Swordfish Code Snippet - Multi Tasking

Who ever said PIC's can't do more than one thing at the same time was right, that's because they have a single instruction pointer that executes one command at a time. But what if one function took 1mS, and another took 3mS (and so on). Instead of waiting forever servicing the one function/waiting for a condition, why not allocate a time interval for each task, eg

  • Perform Task 1 every 10mS
  • Perform Task 2 every 5mS
  • Perform Task 3 every 25mS

One thing to keep in mind is that each task takes time, and you should allocate enough time for the task to complete, and every other task (as sooner or later, all the tasks will be synchronized and will need to be serviced one after the other). This is only really important if you want perfect timing, but its definitely not needed for most (almost all) applications, as each task will be serviced no matter what with this method.
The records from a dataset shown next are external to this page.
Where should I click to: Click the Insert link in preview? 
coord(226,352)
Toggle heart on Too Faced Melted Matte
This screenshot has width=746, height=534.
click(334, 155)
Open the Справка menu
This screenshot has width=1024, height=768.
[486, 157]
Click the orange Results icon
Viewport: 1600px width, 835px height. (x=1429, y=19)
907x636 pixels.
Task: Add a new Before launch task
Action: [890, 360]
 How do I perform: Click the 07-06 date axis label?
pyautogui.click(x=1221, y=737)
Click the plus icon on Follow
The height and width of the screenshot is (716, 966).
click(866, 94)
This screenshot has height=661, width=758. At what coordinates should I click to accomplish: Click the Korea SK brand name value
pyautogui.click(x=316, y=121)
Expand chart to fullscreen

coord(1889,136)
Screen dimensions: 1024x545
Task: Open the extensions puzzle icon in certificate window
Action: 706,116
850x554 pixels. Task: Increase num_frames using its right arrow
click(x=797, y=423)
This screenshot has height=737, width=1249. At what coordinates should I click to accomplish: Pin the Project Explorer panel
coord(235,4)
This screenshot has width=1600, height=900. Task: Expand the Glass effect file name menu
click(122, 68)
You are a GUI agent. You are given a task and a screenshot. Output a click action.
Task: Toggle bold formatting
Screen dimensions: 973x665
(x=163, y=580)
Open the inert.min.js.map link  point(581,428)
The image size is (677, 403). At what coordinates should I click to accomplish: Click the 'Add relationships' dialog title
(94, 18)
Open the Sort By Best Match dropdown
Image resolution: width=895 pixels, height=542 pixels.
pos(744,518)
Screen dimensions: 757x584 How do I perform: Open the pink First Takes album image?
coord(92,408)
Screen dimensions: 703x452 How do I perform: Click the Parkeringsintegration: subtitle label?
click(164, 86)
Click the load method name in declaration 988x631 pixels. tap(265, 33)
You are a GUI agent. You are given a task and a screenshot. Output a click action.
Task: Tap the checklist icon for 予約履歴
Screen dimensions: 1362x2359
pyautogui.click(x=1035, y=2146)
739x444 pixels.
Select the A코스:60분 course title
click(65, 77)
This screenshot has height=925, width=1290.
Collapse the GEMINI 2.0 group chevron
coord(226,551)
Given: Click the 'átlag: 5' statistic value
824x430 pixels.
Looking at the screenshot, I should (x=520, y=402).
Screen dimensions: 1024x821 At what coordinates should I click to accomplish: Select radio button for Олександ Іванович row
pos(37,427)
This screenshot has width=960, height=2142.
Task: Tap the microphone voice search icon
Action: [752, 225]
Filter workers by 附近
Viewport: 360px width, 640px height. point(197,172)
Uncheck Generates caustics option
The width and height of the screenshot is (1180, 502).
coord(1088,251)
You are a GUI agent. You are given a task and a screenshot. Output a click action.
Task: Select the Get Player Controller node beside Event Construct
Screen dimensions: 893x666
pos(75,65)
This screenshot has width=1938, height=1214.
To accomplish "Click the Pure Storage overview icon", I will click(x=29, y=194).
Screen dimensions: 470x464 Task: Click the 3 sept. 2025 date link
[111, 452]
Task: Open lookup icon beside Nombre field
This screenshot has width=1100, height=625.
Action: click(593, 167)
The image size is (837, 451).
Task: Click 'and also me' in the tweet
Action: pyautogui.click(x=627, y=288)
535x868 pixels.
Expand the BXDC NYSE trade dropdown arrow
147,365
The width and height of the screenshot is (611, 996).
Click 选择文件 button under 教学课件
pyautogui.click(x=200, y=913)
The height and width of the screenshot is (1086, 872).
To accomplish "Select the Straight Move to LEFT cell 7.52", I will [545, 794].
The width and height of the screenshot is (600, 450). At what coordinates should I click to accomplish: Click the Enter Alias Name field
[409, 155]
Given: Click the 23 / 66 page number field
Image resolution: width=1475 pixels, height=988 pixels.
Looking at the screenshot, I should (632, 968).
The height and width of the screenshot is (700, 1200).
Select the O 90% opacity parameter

OK, lets move on. My first task is to scan for a button press. The button will control a counter on an LCD, but at the same time, I want to update the current time on the LCD. I cant check the button every mS, or else the counter  will almost instantly go to max, and there's no point updating the LCD display more than once a second to show current time... So lets multi-task!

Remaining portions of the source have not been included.